INSTRUCTIONS TO FOLLOW
Using the entries that follow, give the number of lines containing the string "height". Write nothing besides that number.

MATERIAL TO PROCESS

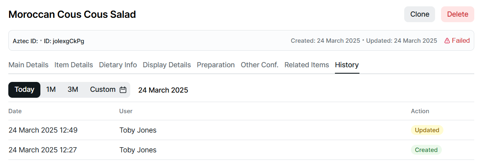Screen dimensions: 481x167
Task: Switch history range to 1M
Action: coord(51,90)
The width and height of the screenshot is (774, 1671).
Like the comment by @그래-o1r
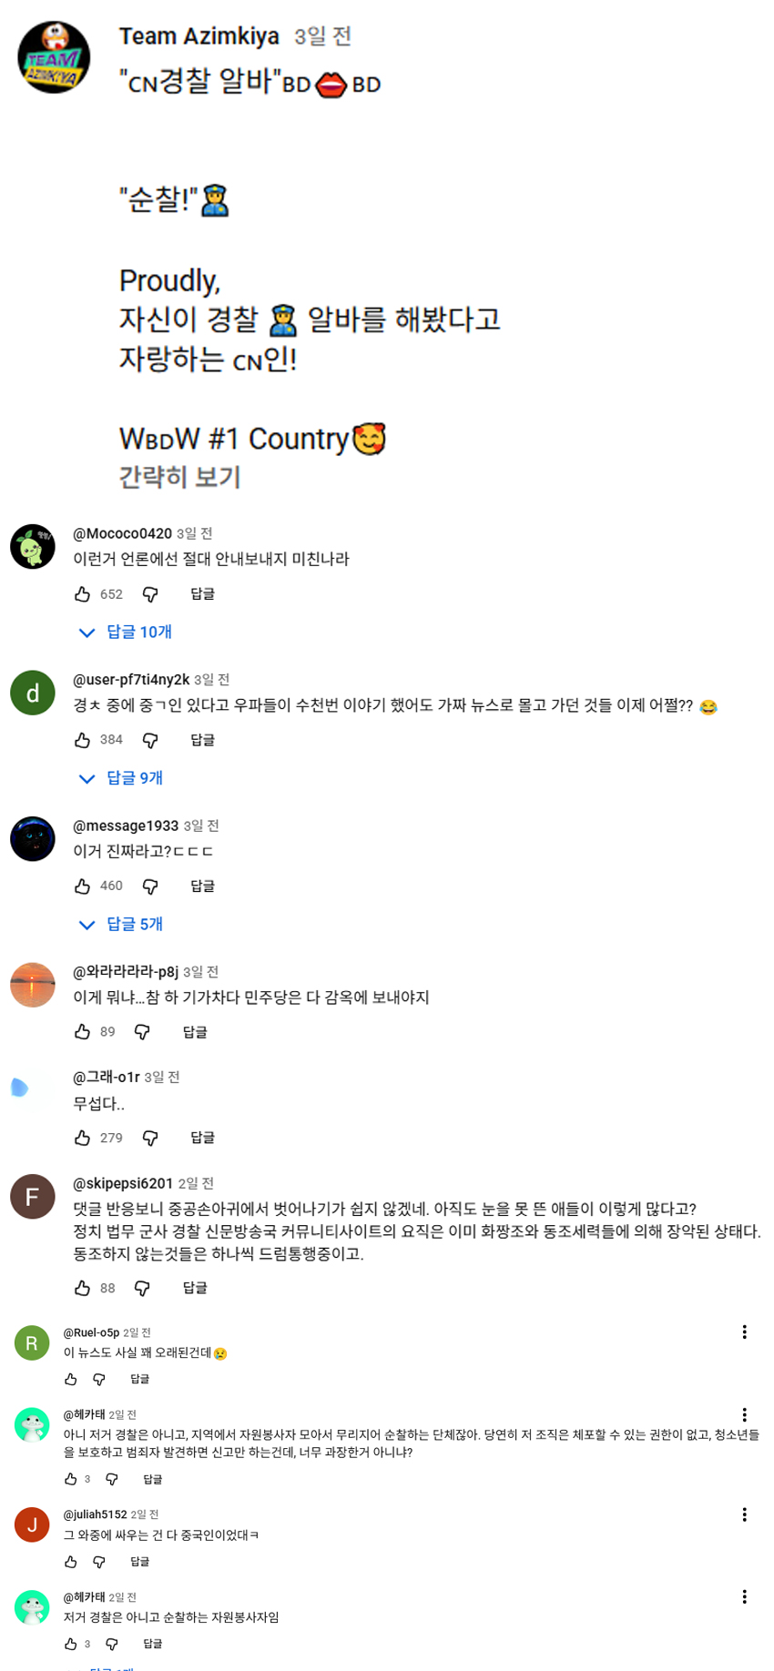pyautogui.click(x=83, y=1138)
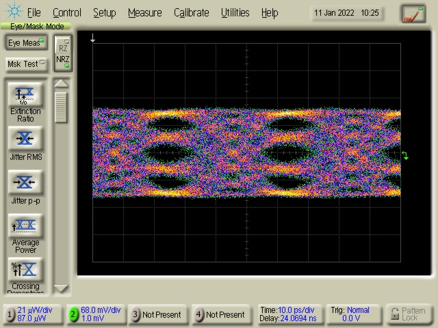438x328 pixels.
Task: Open the Calibrate menu
Action: tap(191, 12)
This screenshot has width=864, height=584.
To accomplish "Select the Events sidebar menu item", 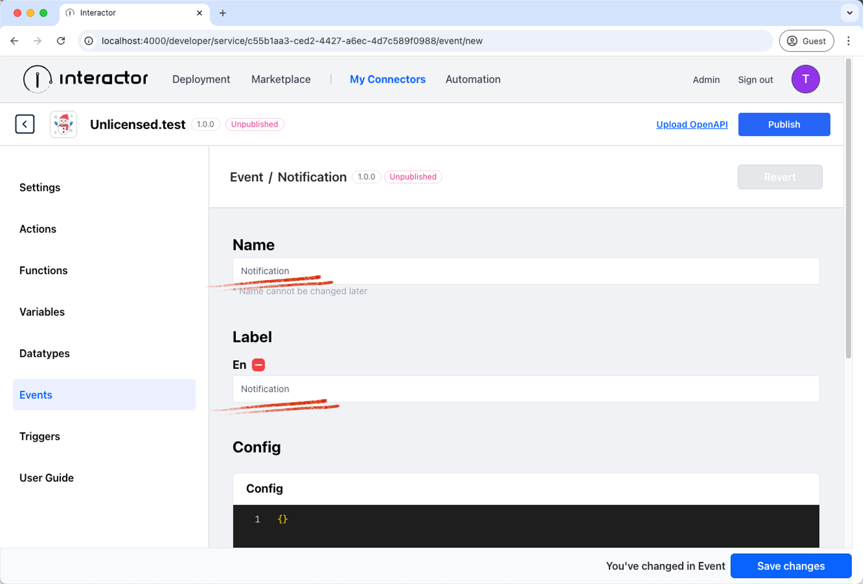I will click(35, 395).
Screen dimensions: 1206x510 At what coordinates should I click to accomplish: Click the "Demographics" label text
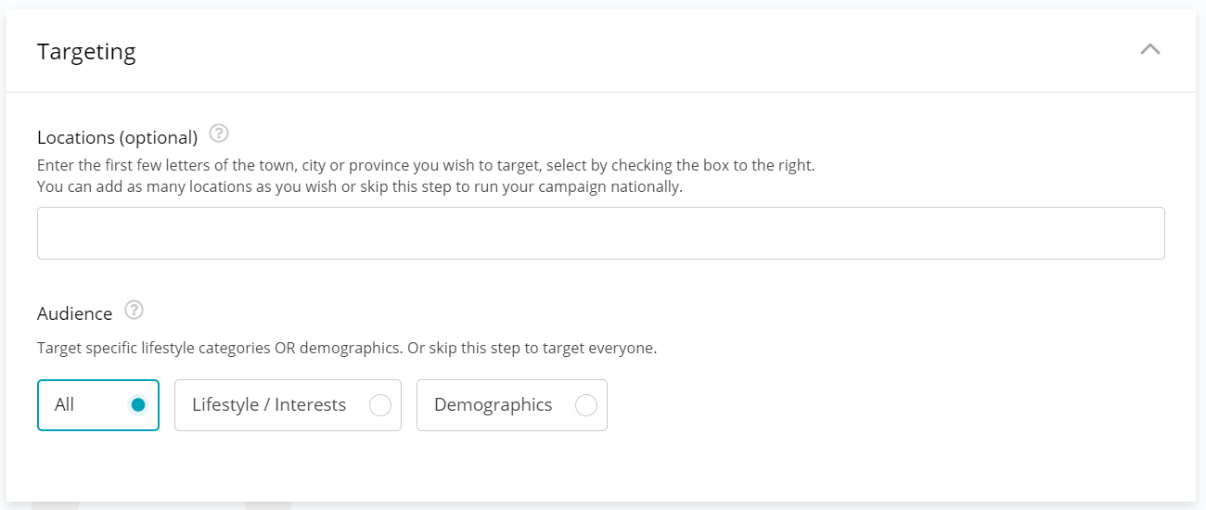493,405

RESPONSE TO THIS EXERCISE
2